▸ **RECORDS SUPPLIED**
○ ○ ○

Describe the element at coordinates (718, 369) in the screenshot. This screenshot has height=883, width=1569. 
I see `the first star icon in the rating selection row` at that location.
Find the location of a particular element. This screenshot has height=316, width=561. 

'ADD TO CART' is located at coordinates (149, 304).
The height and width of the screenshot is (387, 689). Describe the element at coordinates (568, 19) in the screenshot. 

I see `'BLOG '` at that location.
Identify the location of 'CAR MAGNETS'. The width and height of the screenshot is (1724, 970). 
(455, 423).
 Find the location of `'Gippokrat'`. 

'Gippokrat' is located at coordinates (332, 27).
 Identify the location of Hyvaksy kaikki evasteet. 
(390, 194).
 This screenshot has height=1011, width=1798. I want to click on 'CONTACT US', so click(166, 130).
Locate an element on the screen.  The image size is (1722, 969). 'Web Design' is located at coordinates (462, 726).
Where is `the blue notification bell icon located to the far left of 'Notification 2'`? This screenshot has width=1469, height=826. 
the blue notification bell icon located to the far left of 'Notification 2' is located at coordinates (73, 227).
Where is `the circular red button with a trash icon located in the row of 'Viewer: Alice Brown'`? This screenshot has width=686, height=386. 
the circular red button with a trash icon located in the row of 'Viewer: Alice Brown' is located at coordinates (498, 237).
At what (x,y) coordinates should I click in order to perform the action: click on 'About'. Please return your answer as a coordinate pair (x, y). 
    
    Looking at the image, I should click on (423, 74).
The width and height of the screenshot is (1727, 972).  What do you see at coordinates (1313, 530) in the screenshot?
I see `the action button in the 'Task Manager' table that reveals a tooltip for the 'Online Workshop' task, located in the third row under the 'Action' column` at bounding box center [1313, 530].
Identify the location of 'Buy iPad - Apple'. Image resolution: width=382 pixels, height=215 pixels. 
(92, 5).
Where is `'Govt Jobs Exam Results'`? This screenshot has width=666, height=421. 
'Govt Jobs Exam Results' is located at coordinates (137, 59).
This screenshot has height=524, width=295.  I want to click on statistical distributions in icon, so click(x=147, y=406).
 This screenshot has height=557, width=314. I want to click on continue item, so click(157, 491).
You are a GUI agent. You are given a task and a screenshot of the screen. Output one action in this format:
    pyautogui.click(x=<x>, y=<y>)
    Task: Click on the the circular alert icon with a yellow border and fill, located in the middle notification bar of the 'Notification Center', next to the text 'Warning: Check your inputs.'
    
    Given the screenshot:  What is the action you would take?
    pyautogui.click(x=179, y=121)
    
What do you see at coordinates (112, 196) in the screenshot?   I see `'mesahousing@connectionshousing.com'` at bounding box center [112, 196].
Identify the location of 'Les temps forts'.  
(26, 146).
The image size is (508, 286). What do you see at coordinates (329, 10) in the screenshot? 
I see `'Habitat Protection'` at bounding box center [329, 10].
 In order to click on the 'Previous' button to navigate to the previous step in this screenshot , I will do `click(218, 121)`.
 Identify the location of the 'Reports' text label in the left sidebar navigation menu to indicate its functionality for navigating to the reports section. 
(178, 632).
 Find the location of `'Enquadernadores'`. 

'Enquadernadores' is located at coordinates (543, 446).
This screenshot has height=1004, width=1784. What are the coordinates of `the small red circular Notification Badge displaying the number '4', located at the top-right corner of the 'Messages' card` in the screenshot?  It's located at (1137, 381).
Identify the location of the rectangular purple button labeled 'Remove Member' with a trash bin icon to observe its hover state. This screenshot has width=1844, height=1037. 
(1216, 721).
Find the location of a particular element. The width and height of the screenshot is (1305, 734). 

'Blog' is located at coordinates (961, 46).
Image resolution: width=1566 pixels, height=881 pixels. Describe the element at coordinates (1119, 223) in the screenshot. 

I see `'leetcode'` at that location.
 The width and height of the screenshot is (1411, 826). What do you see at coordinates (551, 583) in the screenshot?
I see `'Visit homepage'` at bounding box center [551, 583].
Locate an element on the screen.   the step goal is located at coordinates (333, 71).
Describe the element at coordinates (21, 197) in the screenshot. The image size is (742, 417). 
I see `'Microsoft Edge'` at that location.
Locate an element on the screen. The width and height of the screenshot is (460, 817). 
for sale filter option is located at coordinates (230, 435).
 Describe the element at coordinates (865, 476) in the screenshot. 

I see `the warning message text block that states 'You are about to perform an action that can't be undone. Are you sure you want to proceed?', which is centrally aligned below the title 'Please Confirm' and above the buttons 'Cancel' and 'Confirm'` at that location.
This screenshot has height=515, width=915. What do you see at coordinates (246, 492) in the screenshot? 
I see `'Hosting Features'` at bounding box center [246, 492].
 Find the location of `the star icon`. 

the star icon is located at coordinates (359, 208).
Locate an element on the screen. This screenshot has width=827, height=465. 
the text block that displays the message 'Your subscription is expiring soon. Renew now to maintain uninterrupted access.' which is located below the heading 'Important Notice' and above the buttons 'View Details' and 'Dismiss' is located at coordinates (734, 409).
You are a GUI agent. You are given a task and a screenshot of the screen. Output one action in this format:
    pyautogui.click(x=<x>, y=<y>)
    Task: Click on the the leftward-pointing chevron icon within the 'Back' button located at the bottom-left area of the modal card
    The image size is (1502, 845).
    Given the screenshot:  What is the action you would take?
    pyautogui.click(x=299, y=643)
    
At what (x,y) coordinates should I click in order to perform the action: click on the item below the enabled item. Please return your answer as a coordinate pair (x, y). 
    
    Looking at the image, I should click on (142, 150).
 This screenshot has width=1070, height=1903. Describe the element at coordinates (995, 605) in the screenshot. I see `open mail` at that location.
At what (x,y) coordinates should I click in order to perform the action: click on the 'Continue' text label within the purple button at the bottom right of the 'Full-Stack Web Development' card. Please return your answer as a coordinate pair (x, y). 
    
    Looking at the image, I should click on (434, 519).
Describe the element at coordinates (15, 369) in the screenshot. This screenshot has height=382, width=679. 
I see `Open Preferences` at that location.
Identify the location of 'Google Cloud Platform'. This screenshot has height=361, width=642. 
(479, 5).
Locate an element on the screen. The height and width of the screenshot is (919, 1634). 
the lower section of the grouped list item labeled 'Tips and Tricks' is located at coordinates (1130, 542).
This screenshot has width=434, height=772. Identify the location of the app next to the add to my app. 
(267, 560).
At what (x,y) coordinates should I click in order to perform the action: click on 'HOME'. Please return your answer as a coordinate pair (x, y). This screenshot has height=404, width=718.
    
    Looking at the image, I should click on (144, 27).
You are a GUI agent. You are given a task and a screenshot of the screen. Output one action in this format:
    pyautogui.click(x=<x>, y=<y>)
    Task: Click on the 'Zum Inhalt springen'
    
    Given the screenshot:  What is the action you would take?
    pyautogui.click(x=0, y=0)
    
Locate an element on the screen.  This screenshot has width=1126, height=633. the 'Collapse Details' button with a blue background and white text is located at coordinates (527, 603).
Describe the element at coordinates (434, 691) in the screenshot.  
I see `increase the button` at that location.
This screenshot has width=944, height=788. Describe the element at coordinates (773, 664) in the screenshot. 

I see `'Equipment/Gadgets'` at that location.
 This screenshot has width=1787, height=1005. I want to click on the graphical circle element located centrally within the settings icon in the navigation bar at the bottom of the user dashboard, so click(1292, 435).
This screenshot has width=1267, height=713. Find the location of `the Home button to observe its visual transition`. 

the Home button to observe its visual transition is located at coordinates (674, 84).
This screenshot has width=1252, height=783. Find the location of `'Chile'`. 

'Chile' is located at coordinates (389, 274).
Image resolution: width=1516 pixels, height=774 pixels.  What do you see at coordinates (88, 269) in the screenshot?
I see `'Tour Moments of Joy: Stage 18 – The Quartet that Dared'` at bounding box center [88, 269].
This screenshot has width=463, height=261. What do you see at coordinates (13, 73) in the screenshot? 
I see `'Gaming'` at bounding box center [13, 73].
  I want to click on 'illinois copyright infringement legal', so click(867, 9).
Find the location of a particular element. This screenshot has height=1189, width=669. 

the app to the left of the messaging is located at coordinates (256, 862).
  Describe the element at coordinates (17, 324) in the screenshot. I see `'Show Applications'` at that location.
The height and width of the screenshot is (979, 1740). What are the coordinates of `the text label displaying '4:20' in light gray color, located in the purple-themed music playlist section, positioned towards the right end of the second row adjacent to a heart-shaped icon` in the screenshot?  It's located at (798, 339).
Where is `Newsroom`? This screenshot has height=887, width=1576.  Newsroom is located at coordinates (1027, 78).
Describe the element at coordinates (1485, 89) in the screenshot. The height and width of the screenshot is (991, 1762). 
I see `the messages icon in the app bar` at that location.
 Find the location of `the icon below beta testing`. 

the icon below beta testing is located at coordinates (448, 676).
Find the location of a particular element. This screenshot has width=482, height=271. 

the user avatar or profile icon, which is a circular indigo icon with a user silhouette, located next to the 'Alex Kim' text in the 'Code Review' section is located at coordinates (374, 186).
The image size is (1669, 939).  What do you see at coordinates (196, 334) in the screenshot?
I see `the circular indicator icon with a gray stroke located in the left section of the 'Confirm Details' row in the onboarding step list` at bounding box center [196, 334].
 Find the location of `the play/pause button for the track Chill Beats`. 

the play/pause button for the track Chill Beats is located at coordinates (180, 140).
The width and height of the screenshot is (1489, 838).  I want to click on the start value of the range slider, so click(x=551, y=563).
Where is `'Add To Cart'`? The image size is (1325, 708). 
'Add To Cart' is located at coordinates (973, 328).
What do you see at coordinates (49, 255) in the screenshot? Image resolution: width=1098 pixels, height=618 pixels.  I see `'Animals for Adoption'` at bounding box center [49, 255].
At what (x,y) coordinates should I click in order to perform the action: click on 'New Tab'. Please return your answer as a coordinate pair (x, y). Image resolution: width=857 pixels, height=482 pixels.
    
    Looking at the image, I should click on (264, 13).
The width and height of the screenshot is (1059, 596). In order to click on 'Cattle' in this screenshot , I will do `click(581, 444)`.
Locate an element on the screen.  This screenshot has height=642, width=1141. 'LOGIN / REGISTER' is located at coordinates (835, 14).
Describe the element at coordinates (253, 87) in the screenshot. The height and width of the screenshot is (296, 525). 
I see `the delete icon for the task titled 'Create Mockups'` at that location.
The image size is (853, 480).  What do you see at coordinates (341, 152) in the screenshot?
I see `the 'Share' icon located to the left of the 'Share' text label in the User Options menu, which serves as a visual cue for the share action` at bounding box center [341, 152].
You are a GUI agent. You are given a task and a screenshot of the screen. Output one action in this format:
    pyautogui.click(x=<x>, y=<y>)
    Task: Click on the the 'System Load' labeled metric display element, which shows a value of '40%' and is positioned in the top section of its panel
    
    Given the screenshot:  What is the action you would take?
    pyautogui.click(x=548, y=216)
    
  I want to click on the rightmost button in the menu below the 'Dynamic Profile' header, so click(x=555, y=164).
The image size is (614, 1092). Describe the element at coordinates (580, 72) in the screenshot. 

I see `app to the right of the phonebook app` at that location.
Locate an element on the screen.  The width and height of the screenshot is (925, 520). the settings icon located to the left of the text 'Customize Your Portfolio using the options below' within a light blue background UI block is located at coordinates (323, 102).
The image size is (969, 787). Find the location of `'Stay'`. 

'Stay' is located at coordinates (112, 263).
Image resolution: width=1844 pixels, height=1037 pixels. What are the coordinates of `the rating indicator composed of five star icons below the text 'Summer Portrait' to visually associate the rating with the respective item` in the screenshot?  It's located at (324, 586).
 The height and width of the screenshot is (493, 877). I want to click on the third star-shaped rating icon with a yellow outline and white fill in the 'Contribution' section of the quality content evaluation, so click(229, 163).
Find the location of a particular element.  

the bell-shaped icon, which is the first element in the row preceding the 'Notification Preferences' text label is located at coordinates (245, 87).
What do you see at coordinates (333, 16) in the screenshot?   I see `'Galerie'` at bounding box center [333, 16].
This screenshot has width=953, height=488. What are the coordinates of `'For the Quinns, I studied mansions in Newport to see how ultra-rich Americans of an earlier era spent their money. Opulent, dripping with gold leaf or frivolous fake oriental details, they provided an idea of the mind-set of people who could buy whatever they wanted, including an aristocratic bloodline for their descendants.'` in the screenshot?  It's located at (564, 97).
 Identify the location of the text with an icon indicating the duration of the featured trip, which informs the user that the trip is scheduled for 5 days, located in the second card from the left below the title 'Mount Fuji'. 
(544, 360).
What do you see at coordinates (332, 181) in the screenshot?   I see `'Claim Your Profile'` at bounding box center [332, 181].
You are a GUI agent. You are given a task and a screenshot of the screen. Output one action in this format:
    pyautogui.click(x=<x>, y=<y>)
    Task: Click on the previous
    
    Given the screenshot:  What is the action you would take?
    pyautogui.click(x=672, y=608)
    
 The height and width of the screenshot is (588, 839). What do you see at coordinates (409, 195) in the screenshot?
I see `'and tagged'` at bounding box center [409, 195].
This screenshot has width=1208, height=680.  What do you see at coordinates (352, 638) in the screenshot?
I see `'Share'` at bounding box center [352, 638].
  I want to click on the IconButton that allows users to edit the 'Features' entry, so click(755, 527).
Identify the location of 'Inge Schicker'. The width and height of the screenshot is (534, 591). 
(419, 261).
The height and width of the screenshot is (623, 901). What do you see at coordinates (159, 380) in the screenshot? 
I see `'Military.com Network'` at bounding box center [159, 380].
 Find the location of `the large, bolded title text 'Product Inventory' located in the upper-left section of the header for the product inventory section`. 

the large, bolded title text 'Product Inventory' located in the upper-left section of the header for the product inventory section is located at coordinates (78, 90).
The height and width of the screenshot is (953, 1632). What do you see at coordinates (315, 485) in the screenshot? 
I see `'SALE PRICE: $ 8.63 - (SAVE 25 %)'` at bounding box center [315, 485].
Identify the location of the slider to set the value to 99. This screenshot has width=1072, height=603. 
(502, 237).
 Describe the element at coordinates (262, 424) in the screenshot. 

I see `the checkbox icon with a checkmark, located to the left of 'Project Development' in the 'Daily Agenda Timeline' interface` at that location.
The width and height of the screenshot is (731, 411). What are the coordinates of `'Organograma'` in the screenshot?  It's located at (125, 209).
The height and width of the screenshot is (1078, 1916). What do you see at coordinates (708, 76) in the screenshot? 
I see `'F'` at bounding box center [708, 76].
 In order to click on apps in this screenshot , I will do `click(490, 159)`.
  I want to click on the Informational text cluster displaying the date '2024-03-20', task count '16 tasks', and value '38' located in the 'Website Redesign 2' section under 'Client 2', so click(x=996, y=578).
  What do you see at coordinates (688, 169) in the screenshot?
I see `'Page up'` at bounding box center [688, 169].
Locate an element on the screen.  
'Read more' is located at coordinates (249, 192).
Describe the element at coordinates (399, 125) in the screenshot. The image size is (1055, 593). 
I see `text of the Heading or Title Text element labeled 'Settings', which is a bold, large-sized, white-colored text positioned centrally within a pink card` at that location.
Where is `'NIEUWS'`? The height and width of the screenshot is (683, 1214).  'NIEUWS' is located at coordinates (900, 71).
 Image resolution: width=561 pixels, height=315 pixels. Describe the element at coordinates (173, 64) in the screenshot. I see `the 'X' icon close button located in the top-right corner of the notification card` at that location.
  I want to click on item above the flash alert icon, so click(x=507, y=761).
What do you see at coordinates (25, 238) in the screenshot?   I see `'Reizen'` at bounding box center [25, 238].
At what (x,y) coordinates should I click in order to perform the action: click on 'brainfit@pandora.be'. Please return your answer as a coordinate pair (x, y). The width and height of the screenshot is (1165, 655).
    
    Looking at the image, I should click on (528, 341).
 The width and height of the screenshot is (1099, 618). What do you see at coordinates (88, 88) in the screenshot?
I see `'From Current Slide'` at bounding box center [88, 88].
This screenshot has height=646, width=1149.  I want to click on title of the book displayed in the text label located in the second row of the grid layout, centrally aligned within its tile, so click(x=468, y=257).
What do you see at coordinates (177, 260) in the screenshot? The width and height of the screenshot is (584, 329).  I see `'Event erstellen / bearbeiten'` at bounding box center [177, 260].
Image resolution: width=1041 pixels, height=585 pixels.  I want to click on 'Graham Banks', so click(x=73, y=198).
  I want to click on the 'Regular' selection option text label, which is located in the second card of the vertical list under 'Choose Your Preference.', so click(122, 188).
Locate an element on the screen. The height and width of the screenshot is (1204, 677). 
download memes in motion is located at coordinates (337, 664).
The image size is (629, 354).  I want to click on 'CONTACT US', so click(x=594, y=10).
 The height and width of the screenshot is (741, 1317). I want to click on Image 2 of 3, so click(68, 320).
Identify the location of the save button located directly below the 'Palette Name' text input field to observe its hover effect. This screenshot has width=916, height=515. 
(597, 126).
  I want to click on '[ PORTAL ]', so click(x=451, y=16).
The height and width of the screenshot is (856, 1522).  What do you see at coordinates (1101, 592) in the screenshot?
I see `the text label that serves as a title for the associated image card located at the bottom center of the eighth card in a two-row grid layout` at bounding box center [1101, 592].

○ ○ ○

▸ **EXERCISE PROMPT**
Please return, without any change, the stretch of the records from the very first line through the line that contains "coordinates (498, 237).".

▸ **SOLVED PROBLEM**
Describe the element at coordinates (718, 369) in the screenshot. This screenshot has height=883, width=1569. 
I see `the first star icon in the rating selection row` at that location.
Find the location of a particular element. This screenshot has height=316, width=561. 

'ADD TO CART' is located at coordinates (149, 304).
The height and width of the screenshot is (387, 689). Describe the element at coordinates (568, 19) in the screenshot. 

I see `'BLOG '` at that location.
Identify the location of 'CAR MAGNETS'. The width and height of the screenshot is (1724, 970). 
(455, 423).
 Find the location of `'Gippokrat'`. 

'Gippokrat' is located at coordinates (332, 27).
 Identify the location of Hyvaksy kaikki evasteet. 
(390, 194).
 This screenshot has height=1011, width=1798. I want to click on 'CONTACT US', so click(166, 130).
Locate an element on the screen.  The image size is (1722, 969). 'Web Design' is located at coordinates (462, 726).
Where is `the blue notification bell icon located to the far left of 'Notification 2'`? This screenshot has width=1469, height=826. 
the blue notification bell icon located to the far left of 'Notification 2' is located at coordinates (73, 227).
Where is `the circular red button with a trash icon located in the row of 'Viewer: Alice Brown'`? This screenshot has width=686, height=386. 
the circular red button with a trash icon located in the row of 'Viewer: Alice Brown' is located at coordinates (498, 237).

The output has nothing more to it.